On their Schedule 1 they’ll report $20,000 on line 7, negative $18,200 on line 8, and $1,800 on line 9. The notation “UCE ($18,200)” would also show on the dotted line next to line 8.
Note that the $10,200 is applied separately to each spouse, which prevents Frank from excluding all of his unemployment. Thus, their exclusion is limited to $18,200 ($10,200 for Frank and $8,000 for Ellie).
IRS to adjust most returns for unemployment compensation exclusion; most taxpayers do not need to amend
In news release IR-2021-71 the IRS announced that it will take steps to automatically issue refunds this spring and summer (beginning in May). The announcement applies to taxpayers who filed their returns and included the full amount of unemployment compensation in taxable income before the ARPA was signed into law on March 11, 2021.

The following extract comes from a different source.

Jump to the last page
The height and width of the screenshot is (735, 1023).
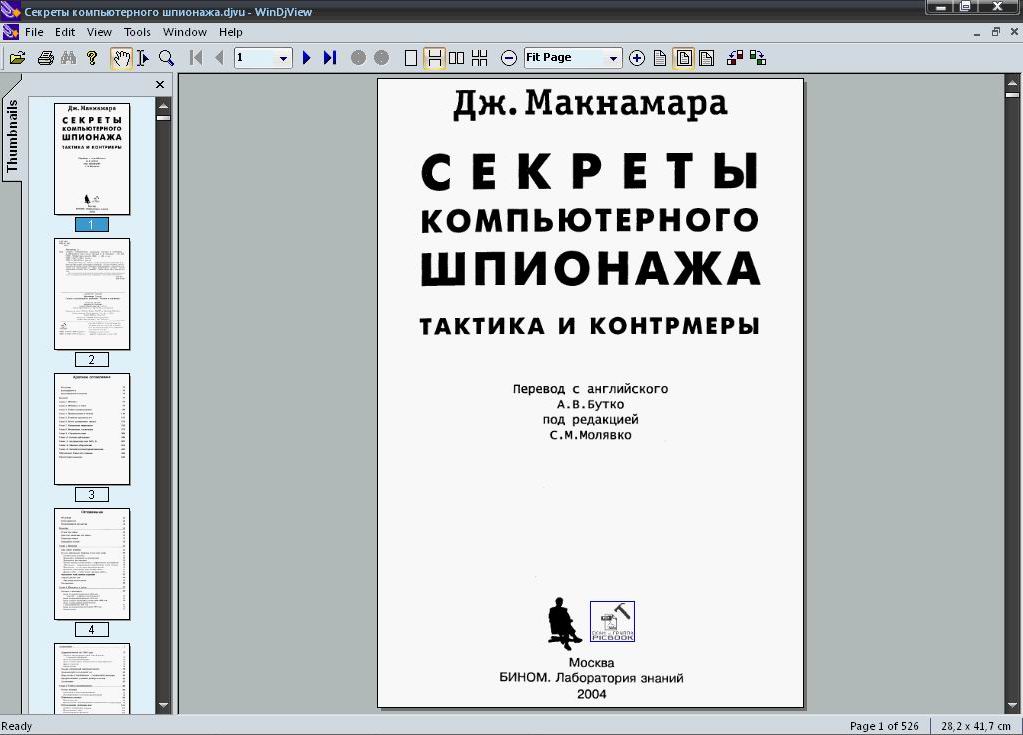[x=329, y=58]
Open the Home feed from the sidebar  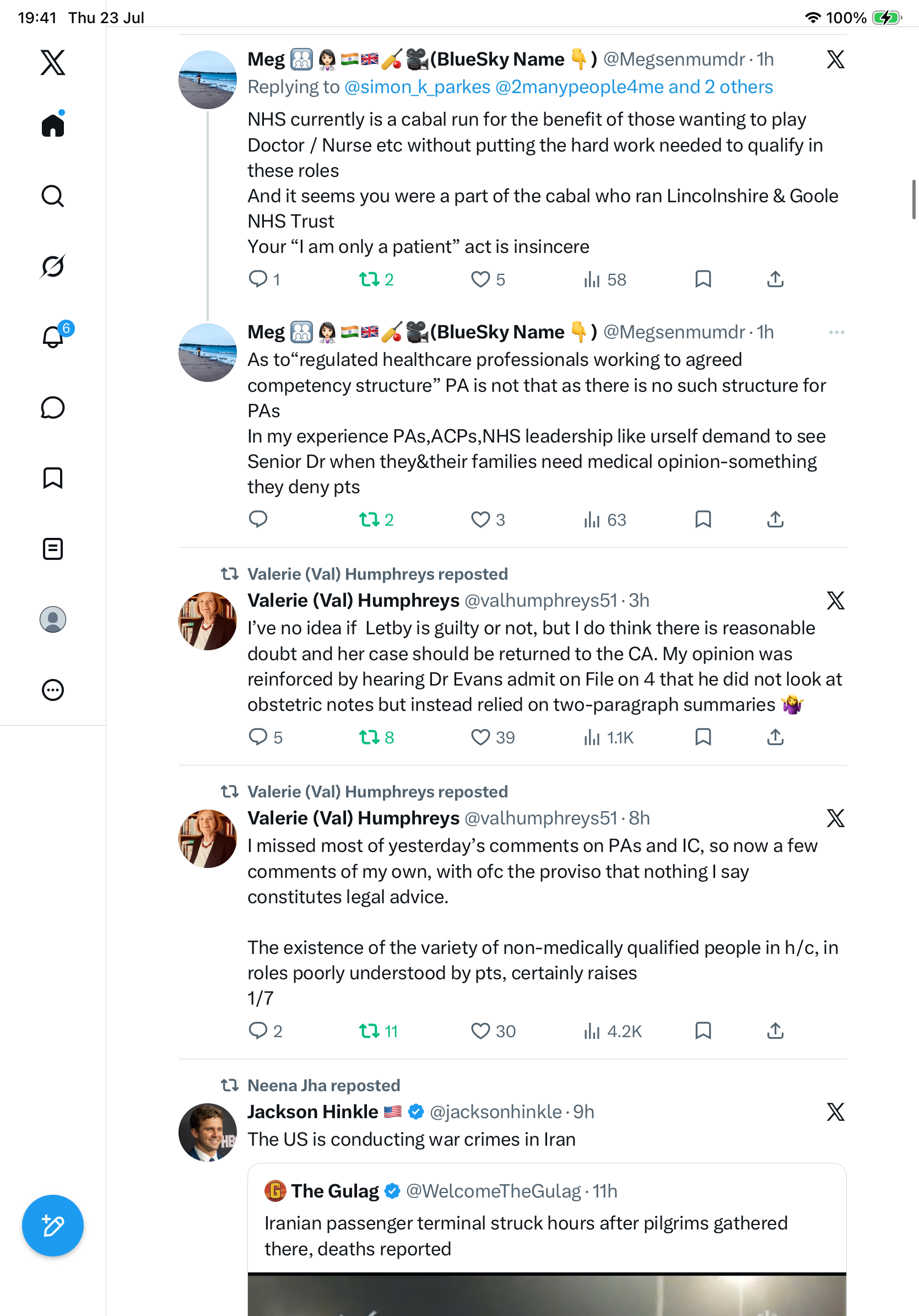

Amended returns are generally not needed for unemployment compensation exclusion
For taxpayers who have already filed, the IRS will determine the correct taxable amount of unemployment compensation and the correct tax result. For example, if the change in MAGI results in higher EITC, the recalculation would include the additional EITC amount. Any overpayment will either be refunded or applied to other outstanding taxes owed.
There is no need for taxpayers to file amended federal returns unless the recalculation makes the taxpayer newly eligible for a credit or deduction.
Example 3: George is a single filer with no children. In 2020 he had earned income of $8,000 and unemployment compensation of $10,000. Because of his AGI of $18,000, George was not eligible for EITC for childless taxpayers, which for 2020 is fully phased out for earned income/AGI of $15,820 or more.
The IRS refigures George’s return to remove the $10,000 unemployment compensation and refund any tax paid on it. After the $10,000 unemployment compensation exclusion is applied, George’s earned income/AGI of $8,000 makes him eligible for the maximum EITC of $538. However, since George did not claim the EITC on his original return, the IRS recalculation does not include EITC. He’ll need to file an amended return to claim the credit.
Suppose instead that George received unemployment compensation of only $6,000 so his AGI was $14,000. He claimed EITC of $137 on his original return. In that case, in addition to applying the exclusion, the IRS also recalculates George’s EITC based on the $8,000 earned income/AGI. He does not have to file an amended return.
IRS adjustments for unemployment compensation exclusion to start in May
Starting in May 2021, the IRS will adjust already-filed tax returns in two phases. The first phase will include most taxpayers eligible for the up to $10,200 exclusion. The second phase will include joint filers eligible for the up to $20,400 exclusion and returns with more complex tax situations.
For those who have not yet filed, IRS’s release New Exclusion of up to $10,200 of Unemployment Compensation explains how to determine MAGI for purposes of the exclusion and the exclusion amount to show on line 8 of Form 1040, Schedule 1.
Note: For purposes of the unemployment exclusion, MAGI does not include unemployment compensation itself. For instance, if a taxpayer has unemployment compensation of $10,200 and other income of $139,800, MAGI for the exclusion is $139,800 and the taxpayer is eligible for the exclusion. The taxpayer would use $139,800 to determine most AGI-limited tax items and $150,000 for certain items such as taxable social security benefits. See the updated forms instructions for a full list of items not affected by the exclusion.
More information on IRS adjustments yet to come
While the IRS notice answered many outstanding questions regarding the timing and approach the IRS will use, there are still a few unknowns. For example, it’s not clear yet what types of complex returns will be included in the second phase. We’ll publish updates as we learn more information from the IRS.
The IRS also notes taxpayers may want to review their state tax returns too. Tax professionals should wait for further guidance before filing impacted amended returns at the state or federal level. We're waiting for further guidance from IRS on when taxpayers that are eligible for an additional credit should amend, and we're waiting to hear from states as well.